Однако в следующее мгновение он увидел Бэба, и на его лице появилось облегченное выражение.
– Господи! – он перевел дух. – Если ты будешь повторять подобные шутки, то в конце концов заработаешь пулю в лоб!
Бэб рассмеялся и похлопал Рустера по плечу.
– Не следует спать, сидя за рулем, а то придет Алли со своими людьми и размажет тебя по стенке. Рустер фыркнул.
– Этот козел знает, что к чему получше твоего, брат. Пусть только заявится, и мы покажем ему, где раки зимуют. – Он вытащил на свет обрез и похлопал его по стволу. – Как ты думаешь, почему мы делаем ступеньки пошире, умник? – Он навел оружие на чернеющий провал лестницы. – Бац! Этих ублюдков унесет назад в Пуэрто-Рико, ха-ха!
Бэб отвел от себя дробовик.
– Смотри, куда целишься, сукин сын. Я пообещал своей маме, что не стану умирать. Рустер, тихо заржав, убрал обрез.
– Не бойся, брат, ничего не случится! – Он повернулся к Дайне. – Как дела, мисс?
– Прекрасно, Рустер.
– Послушай, я дам тебе добрый совет. Если эта перекормленная горилла будет плохо обращаться с тобой, приходи сюда, лады? Ты ведь знаешь, где искать друзей.
– Ага! – проворчал Бэб. – Не слушай его, мама. Ему просто смерть как хочется залезть к тебе в штанишки.
– Ты – бессердечный человек, Бэб, – отозвался Рустер, состроив грустную физиономию. – Понимаешь! Бессердечный.

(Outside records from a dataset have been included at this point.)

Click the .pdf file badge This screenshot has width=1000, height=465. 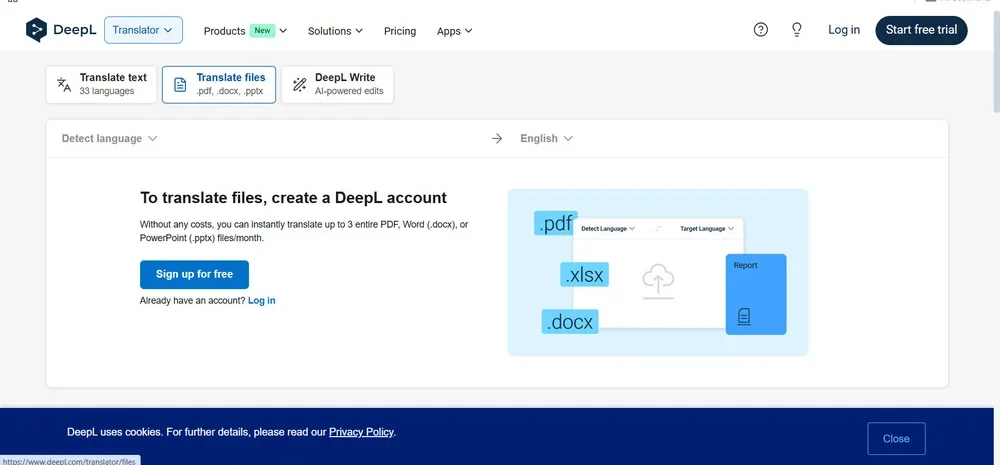pyautogui.click(x=555, y=224)
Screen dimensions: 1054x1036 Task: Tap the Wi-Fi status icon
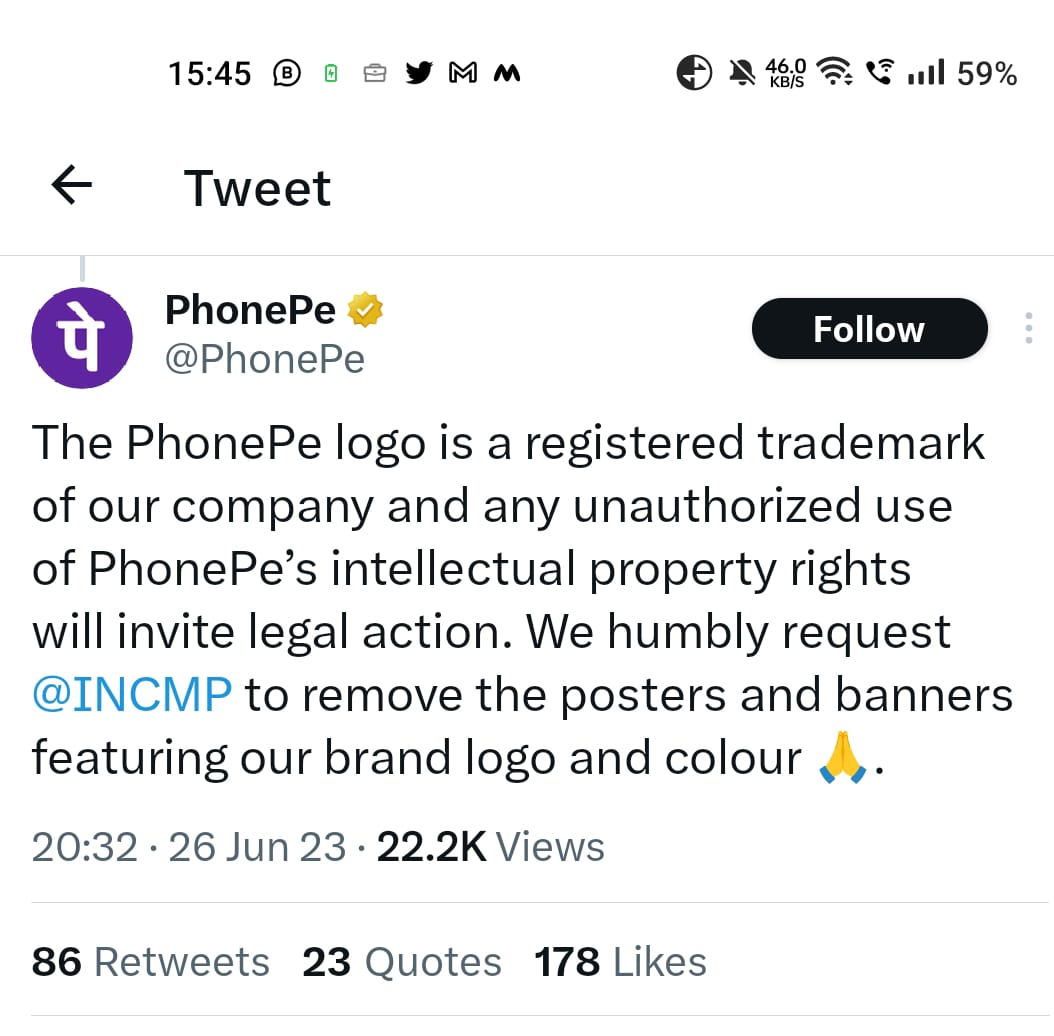(x=834, y=73)
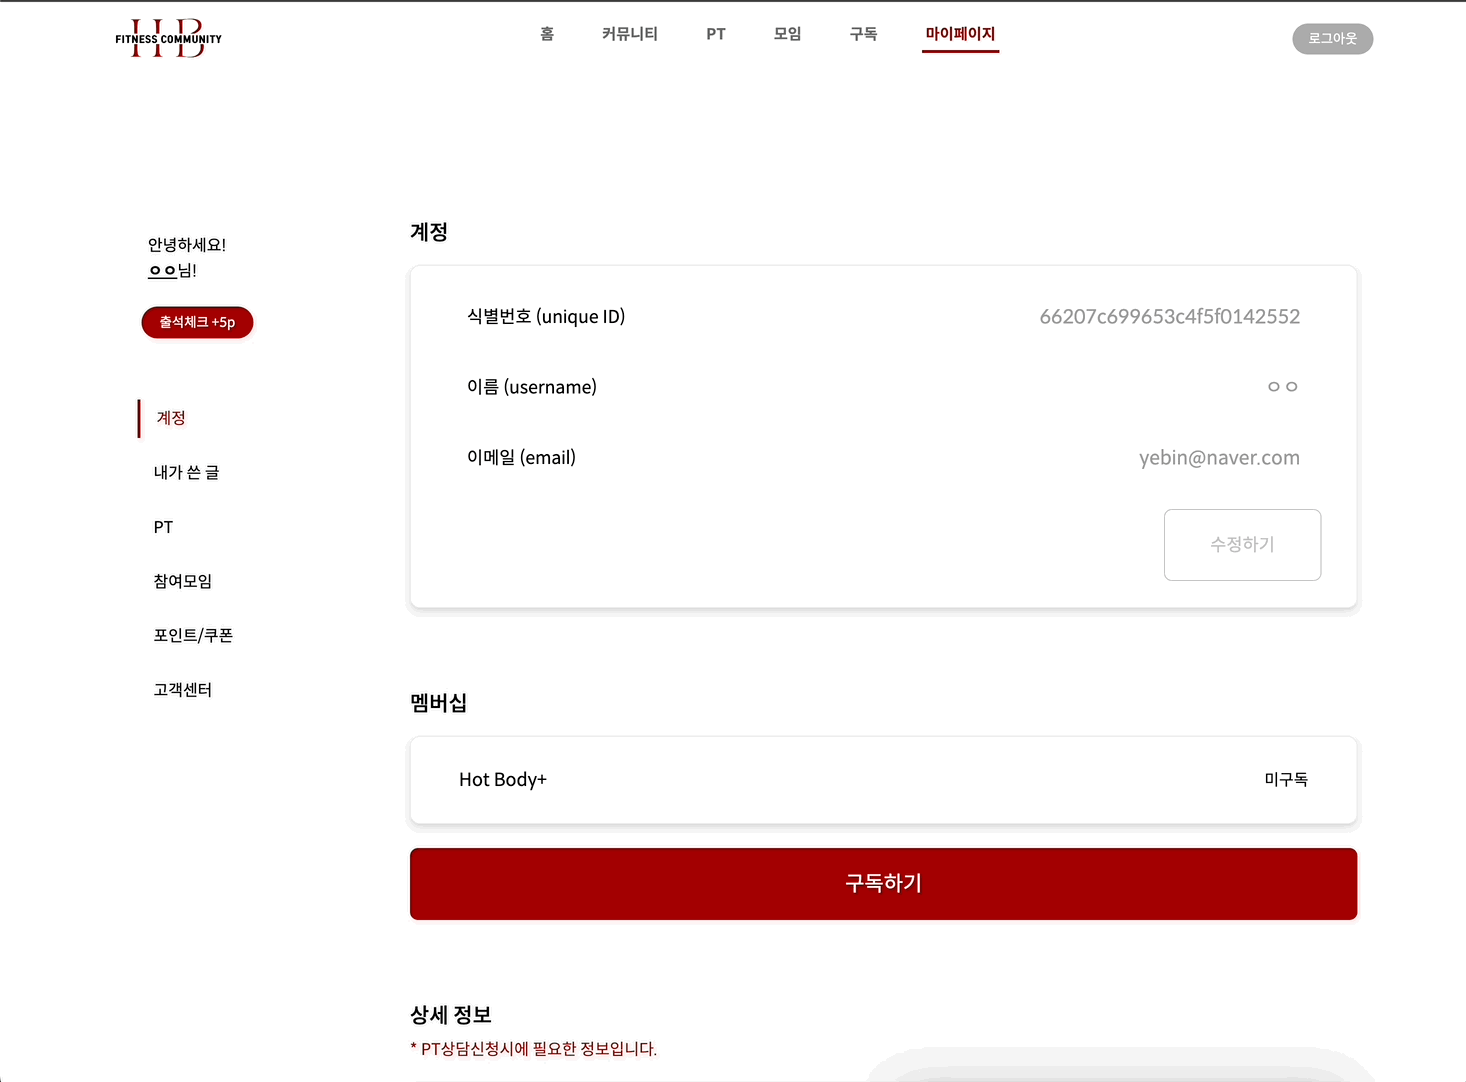Click the 수정하기 button
This screenshot has height=1082, width=1466.
[1242, 545]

– Зато я говорю правду, – рассмеялся Бэб. – Мой офис свободен?
– Да, там только Марта – месяц подходит к концу. Зайдя внутрь, они прошли сквозь вестибюль, залитый резким голубым светом, и по наклонному боковому коридору добрались до запертой двери, обитой крашеной жестью, укрепленной кое-где стальными полосками. Бэб принялся стучать в нее ладонью, пока она не приоткрылась чуть-чуть.
– Привет, – сказал он, обращаясь в полумрак, и дверь отворилась пошире – ровно настолько, чтобы впустить их.
В охране был Тони – широкоплечий парень с низким лбом и сильно вьющимися короткими волосами. Аккуратные усы, красовавшиеся на его лице, уже начинали седеть на кончиках. Он являлся обладателем маленьких глаз неопределенного цвета, трех малышей, пухлой жены, выглядевшей так, точно она постоянно была беременна, кривых ног и запаха, сопровождавшего Тони повсюду, вне зависимости от того, когда он последний раз мылся. Он легонько стукнул Бэба по плечу и немного потискал Дайну, поинтересовавшись в бессчетный раз, не желает ли она полюбоваться на его семейные фотографии.